I was confused why my prayer hadn’t been answered. At that time, I wasn’t sure why God didn’t grant me my righteous desire, but at the same time, I didn’t know what else I could have done.
My family held the funeral at the chapel. Grandpa was a principal of a school for many years. The chapel was filled with his students and people who knew and admired him. Almost everyone could name one or two memories they had shared with Grandpa. Here I was, sitting in the chapel, not knowing much about him.
Three months later, my aunt passed away from breast cancer. At this point, I wanted to know. More accurately, I needed to know if there really is a life after death. I needed to know whether the faith I believe in is real or illusion. I prayed to God that somehow I would know my grandpa and my aunt were alright. I didn’t know how He was going to answer my question or if He was listening.
Three months later, I was at a youth conference. At the end of the conference, all the youth stood together and sang, “We’ll Bring the World His Truth.” The Spirit was strong and suddenly I heard a distinct voice come to my mind: “Your grandpa and aunt are here with me. They are well and okay.” I was surprised by the voice, and I started to cry. Although doubt told me that voice was simply made up, I cast that doubt away. I knew that was the voice of the Lord answering my prayer. Since then, I know that everything is going to be okay. Although I didn’t have time in this life to get to know my grandpa, I know after this life I will have eternity to spend with him and get to know him.

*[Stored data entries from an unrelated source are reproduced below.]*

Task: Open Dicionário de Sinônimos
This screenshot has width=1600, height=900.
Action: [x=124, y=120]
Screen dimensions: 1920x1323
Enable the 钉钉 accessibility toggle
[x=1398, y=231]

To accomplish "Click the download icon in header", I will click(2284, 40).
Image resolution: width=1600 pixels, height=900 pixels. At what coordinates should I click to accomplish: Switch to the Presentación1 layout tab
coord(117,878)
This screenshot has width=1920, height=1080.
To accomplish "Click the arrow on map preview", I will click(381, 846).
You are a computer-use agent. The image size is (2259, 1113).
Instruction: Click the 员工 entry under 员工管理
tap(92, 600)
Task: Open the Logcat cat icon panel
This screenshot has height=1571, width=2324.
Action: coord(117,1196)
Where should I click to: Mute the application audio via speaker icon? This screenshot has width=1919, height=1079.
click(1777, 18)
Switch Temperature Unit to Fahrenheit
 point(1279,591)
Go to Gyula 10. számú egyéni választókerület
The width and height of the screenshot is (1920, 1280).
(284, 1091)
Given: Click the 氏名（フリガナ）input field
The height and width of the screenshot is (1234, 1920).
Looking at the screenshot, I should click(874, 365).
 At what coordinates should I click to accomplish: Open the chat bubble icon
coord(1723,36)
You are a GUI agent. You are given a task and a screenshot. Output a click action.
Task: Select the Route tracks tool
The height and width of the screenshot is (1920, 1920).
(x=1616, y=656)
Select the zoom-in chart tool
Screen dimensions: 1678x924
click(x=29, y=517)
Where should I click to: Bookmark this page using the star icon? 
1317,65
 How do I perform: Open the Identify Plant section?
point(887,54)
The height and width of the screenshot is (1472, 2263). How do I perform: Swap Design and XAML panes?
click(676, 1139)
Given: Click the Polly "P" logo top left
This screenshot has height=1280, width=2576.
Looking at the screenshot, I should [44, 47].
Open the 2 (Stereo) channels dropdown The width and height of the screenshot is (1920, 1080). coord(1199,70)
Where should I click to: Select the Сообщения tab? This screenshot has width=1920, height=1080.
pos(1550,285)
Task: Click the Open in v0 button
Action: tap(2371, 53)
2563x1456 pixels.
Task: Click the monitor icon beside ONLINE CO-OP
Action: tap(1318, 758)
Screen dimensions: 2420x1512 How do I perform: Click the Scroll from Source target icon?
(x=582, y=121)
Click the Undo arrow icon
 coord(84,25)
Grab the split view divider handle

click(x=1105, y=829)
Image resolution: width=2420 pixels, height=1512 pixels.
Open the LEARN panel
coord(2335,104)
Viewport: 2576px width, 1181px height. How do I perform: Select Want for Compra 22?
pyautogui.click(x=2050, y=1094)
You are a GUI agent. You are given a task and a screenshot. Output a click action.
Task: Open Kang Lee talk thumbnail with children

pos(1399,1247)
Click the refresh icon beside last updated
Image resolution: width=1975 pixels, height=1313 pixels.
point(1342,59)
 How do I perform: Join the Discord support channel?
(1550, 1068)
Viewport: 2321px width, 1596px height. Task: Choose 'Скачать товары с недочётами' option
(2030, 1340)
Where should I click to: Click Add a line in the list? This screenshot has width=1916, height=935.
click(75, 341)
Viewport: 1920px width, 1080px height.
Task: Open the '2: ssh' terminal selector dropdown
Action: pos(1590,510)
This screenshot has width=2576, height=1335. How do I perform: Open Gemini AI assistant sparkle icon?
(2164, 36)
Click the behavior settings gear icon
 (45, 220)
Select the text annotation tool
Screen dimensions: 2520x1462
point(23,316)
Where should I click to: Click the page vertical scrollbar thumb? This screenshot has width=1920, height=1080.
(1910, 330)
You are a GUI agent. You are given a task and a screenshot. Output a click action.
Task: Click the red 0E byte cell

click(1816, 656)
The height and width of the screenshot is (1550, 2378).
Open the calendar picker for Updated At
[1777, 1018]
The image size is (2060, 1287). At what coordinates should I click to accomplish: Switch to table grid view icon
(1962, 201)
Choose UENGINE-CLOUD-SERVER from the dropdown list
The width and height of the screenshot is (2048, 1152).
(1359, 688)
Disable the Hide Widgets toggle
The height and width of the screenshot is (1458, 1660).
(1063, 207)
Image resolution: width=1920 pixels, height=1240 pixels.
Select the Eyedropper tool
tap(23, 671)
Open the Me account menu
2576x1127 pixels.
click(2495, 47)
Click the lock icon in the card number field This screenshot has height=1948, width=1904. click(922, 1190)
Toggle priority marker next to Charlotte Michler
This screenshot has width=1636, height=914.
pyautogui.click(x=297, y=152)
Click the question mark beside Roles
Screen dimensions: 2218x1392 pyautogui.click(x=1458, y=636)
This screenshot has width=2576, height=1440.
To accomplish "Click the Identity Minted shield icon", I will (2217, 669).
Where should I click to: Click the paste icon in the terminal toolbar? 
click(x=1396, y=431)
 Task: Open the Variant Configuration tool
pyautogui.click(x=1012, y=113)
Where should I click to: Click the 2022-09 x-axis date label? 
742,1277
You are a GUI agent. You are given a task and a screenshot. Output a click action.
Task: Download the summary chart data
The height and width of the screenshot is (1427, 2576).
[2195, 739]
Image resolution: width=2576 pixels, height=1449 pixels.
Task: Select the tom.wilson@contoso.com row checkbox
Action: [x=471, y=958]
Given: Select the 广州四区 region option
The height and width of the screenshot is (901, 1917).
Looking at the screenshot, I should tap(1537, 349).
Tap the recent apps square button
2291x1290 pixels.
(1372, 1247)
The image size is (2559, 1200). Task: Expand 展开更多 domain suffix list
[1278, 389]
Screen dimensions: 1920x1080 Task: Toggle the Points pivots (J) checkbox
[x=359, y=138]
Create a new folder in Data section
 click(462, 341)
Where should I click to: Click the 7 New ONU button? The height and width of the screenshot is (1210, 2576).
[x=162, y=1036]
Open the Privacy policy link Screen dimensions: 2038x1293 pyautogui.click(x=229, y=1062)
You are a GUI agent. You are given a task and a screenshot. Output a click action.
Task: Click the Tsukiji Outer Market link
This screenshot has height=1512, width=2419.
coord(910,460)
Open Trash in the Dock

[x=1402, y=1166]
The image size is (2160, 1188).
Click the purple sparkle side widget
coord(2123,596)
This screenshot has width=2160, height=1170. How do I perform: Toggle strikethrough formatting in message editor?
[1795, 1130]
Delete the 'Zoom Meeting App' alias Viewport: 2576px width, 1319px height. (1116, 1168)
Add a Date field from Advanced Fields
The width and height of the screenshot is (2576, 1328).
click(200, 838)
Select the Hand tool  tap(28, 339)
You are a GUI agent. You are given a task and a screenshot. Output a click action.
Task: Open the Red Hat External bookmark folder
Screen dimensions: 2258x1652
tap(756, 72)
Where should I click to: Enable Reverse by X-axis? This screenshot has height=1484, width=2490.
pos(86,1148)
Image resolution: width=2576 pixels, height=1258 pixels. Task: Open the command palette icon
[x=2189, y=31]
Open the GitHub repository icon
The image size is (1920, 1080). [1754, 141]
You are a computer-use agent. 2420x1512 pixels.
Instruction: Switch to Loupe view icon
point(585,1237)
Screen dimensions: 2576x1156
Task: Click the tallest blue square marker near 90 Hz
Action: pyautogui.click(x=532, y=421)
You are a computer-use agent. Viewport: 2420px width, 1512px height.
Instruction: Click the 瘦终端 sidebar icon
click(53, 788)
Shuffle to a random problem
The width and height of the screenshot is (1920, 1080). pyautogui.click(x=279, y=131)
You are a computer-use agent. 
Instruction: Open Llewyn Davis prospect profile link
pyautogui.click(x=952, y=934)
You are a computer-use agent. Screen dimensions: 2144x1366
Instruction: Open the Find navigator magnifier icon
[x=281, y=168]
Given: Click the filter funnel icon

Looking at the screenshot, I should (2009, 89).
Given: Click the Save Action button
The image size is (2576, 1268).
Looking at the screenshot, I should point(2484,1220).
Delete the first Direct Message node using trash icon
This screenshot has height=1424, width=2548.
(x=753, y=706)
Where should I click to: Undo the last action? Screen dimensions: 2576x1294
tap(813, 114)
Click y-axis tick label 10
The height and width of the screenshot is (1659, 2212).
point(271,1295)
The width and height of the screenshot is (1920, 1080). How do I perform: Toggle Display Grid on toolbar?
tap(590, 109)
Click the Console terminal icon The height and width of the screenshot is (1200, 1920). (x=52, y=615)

This experience helped me gain a testimony of the gospel and inspired me to serve a mission years later. To me, it is interesting to know that God didn’t answer my prayer when I desperately needed it; instead, He waited until I was spiritually strong enough to receive the answer. If the answer had come right away, I would not have believed that the answer was the voice of the Lord. I had to wait to be spiritually ready to receive my answer. In Ether 12:27 it reads, “I would show unto the world that faith is things which are hoped for and not seen; wherefore, dispute not because ye see not, for ye receive no witness until after the trial of your faith.”
If I had never experienced the death of loved ones, I would never have come to a better understanding of God’s love for His children and how important family is to me. Heavenly Father knows us so well that He knows what circumstances and timing would be best for us to learn from our experiences so that we can appreciate the most important things in our lives. Now I see that when I first prayed to God to let my grandpa live longer, it was just a beginning to gaining my testimony. The fact that God sent the Spirit to me while I was weeping shows that He cares about my pain and my desire. God desperately wanted me to know that He is there. He is listening. He has a plan for me—even if that plan meant losing my grandpa.
There will always be something in our paths that are hard and unpleasant. But I believe God always provides a way for us to receive comfort from Him. From my experience, the answer or the comfort usually doesn’t come at the time that we ask; instead, God waits until we are ready to receive the answer. Then He will unselfishly pour out His heavenly blessings on us.